Schwarz, J., Mankoff, J., Hudson, S., An Architecture for Generating Interactive Feedback in Probabilistic User Interfaces. In Proceedings of the 33rd Annual ACM Conference on Human Factors in Computing Systems (Seoul, Korea, April 18 - 23, 2015). CHI ’15. ACM, New York, NY, 2545 - 2554.

This paper is the third of three research papers published as part of my PhD thesis.

Increasingly natural, sensed, and touch-based input is being integrated into devices. Along the way, both custom and more general solutions have been developed for dealing with the uncertainty that is associated with these forms of input. However, it is difficult to provide dynamic, flexible, and continuous feedback about uncertainty using traditional interactive infrastructure. Our contribution is a general architecture with the goal of providing support for continual feedback about uncertainty.

Our architecture tracks multiple interfaces – one for each plausible and differentiable sequence of input that the user may have intended. This paper presents a method for reducing the number of alternative interfaces and fusing possible interfaces into a single interface that both communicates uncertainty and allows for disambiguation.

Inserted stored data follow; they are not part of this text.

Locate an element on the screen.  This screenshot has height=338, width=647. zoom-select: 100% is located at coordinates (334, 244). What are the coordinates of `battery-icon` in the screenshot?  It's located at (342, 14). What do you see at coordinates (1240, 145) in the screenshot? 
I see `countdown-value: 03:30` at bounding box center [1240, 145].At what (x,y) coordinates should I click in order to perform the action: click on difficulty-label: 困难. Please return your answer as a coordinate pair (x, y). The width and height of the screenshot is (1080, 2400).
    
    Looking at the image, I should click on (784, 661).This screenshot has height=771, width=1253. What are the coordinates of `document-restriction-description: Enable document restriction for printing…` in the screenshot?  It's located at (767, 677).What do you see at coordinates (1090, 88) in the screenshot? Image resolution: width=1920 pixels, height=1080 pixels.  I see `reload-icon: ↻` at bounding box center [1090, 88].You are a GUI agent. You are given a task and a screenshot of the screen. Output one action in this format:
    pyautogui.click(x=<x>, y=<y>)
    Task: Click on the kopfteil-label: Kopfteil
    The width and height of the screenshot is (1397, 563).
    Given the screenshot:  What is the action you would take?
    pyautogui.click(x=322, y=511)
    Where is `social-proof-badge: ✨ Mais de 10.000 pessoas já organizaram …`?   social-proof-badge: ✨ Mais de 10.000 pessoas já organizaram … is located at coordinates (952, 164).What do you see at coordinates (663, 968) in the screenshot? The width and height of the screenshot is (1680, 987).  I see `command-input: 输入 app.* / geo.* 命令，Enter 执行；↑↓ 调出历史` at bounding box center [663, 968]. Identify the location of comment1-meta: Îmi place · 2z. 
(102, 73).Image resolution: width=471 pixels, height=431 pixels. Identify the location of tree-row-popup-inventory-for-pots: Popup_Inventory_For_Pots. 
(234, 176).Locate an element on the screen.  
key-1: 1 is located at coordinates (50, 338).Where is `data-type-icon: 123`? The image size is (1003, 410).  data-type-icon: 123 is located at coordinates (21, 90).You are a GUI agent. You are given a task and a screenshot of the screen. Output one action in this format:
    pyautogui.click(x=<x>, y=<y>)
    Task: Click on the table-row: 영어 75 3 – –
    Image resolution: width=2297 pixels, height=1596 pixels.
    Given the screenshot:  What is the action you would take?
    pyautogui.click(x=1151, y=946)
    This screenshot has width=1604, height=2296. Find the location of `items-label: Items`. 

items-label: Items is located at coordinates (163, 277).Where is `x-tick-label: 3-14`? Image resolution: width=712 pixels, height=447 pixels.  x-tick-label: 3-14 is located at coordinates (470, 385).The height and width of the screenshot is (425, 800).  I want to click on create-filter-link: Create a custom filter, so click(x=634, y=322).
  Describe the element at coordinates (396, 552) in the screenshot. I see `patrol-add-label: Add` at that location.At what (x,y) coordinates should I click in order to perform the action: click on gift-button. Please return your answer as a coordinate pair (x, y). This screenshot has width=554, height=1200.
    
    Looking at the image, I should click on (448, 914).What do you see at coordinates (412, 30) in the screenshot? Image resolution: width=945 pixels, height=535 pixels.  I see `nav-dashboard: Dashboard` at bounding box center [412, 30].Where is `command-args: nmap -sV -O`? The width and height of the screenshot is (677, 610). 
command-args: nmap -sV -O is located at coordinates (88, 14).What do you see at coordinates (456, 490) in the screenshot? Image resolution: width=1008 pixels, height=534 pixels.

Rather than tracking a single interface state (as is currently done in most UI toolkits), we keep track of several possible interfaces. Each possible interface represents a state that the interface might be in. The likelihood of each possible interface is updated based on user inputs and our knowledge of user behavior. Feedback to the user is rendered by first reducing the set of possible interfaces to a representative set, then fusing interface alternatives into a single interface, which is then rendered.

We start with a distribution of possible interfaces, then identify differences between interfaces by comparing objects in the interactor hierarchy. Interfaces are then reduced to a small set of exemplars, and fused into a single interface using one of a nubmer of strategies.

We demonstrate the value of our architecture through a collection of new and existing feedback techniques. The figures on the right show a few example interactions our architecture enables. In each demonstration, several possible interfaces are tracked. These possible interfaces are then fused into a single interface and presented to the user.

Auto-correct. As I draw letters, a gesture recognizer tries to guess which shapes I drew. I can correct the recognizer by selecting an alternative.
Smart snap. As I draw lines and shapes, the app predicts possible targets to snap to and gives me the option to choose a prediction. Of course, I can ignore these suggestions if I wish.